Analysis of four factors and their interactions affecting expression variation using stepwise selection with AIC.
| variable | Ca_Na_exposure | Chemostat | Environmental Stress | Oxidative Stress | ||||||||
| model | p value | R2 | model | p value | R2 | model | p value | R2 | model | p value | R2 | |
| x1 | √ | 0.4252 | 0.05% | √ | 0.1582 | 0.16% | √ | 0.0647 | 0.28% | √ | 0.1075 | 0.21% |
| x2 | √ | 0.3721 | 0.06% | √ | 0.0635 | 0.28% | √ | 0.0861 | 0.24% | 0.8729 | 0.002% | |
| x3 | √ | 1.16E-20 | 6.76% | √ | 4.59E-09 | 2.73% | √ | < 2e-16 | 13.42% | √ | 7.30E-09 | 2.65% |
| x4 | √ | 3.22E-12 | 3.83% | √ | 7.96E-10 | 3.00% | √ | < 2e-16 | 6.92% | √ | 0.8841 | 0.002% |
| x1*x2 | ||||||||||||
| x1*x3 | ||||||||||||
| x1*x4 | √ | 0.0581 | 0.29% | √ | 0.0100 | 0.53% | √ | 0.0348 | 0.36% | |||
| x2*x3 | √ | 0.0422 | 0.33% | |||||||||
| x2*x4 | √ | 0.0226 | 0.41% | √ | 0.0036 | 0.68% | √ | 0.0108 | 0.53% | |||
| x3*x4 | √ | 0.0039 | 0.67% | √ | 0.0185 | 0.45% | √ | 6.2e-09 | 2.71% | |||
| R2model | 16.36% | 12.73% | 22.39% | 4.43% | ||||||||
The four main factors include protein interaction degree (x1), toxicity degree (x2: treat essential genes as ones with toxicity degree 4), number of TFs (x3), and the presence of TATA box (x4: 1-TATA containing genes, 0-non-TATA containing genes).
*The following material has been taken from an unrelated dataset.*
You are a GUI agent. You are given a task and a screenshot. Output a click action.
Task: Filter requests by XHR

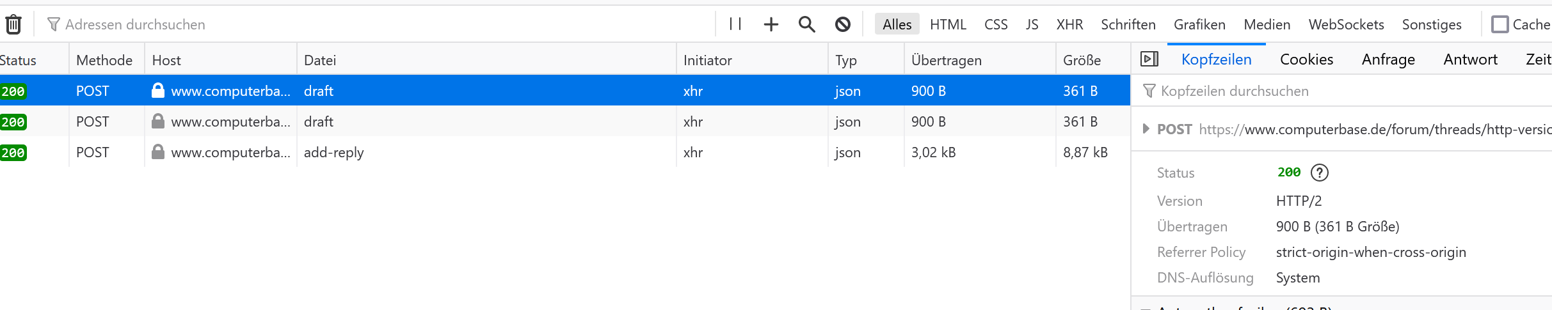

The protein interaction data used in this analysis is based on the MIPS dataset. The column marked with "√" indicates inclusion in the final linear model. The multiple linear regression is based on the final linear model, respectively. The p-value is related to the null hypothesis that β ≠ 0 versus β = 0. R2 is the variation explained by the model and each independent variable, respectively.
The effect of two factors on expression variation stratified by the presence/absence of TATA box.
| TATA dataset | ||||||||||||
| variable | Ca_Na_exposure | Chemostat | Environmental Stress | Oxidative Stress | ||||||||
| β | p-value | R2 | β | p-value | R2 | β | p-value | R2 | β | p-value | R2 | |
| x2 | -0.1436 | 0.0024 | 1.95% | -0.0764 | 0.0034 | 1.81% | -0.0510 | 0.156 | 0.43% | 0.0081 | 0.778 | 0.02% |
| x3 | 0.0312 | 5.4e-10 | 7.90% | 0.0168 | 1.5e-09 | 7.50% | 0.0283 | 2.6e-13 | 10.79% | 0.0138 | 4.8e-06 | 4.37% |
| R2 (model) | 9.47% | 8.97% | 11.09% | 4.39% | ||||||||
| Non-TATA dataset | ||||||||||||
| variable | Ca_Na_exposure | Chemostat | Environmental Stress | Oxidative Stress | ||||||||
| β | p-value | R2 | β | p-value | R2 | β | p-value | R2 | β | p-value | R2 | |
| x2 | -0.0167 | 0.402 | 0.06% | -0.0026 | 0.8189 | 0.005% | 0.0258 | 0.086 | 0.26% | 0.0038 | 0.747 | 0.009% |
| x3 | 0.0502 | < 2e-16 | 8.70% | 0.0300 | < 2e-16 | 9.56% | 0.0468 | < 2e-16 | 12.6% | 0.0181 | 4.4e-10 | 3.40% |
| R2 (model) | 8.85% | 9.62% | 12.67% | 3.39% | ||||||||
The linear model that includes the toxicity degree (x2) and the number of TFs (x3) is built for each of the four gene expression datasets, respectively. R2 is the variation explained by each independent factor and the model, respectively. β is the linear coefficient in the linear model, and the p-value is related to the null hypothesis that β ≠ 0 versus β = 0.
The effect of toxicity degree on expression variation stratified by the set of environmental stress response (ESR).
| Gene group | Ca_Na_exposure | Chemostat | Environmental Stress | Oxidative Stress | ||||
| β | p-value | β | p-value | β | p-value | β | p-value | |
| ESR | -0.0710 | 0.0053 | -0.0314 | 0.0532 | -0.0176 | 0.3640 | 0.0026 | 0.8708 |
| Non-ESR | -0.0848 | 2.09e-13 | -0.0354 | 1.11e-07 | -0.0579 | 1.28e-11 | -0.0091 | 0.2086 |
The linear model is built for each of the four gene expression datasets, respectively. β is the linear coefficient in the linear model and the p-value is related to the null hypothesis that β ≠ 0 versus β = 0.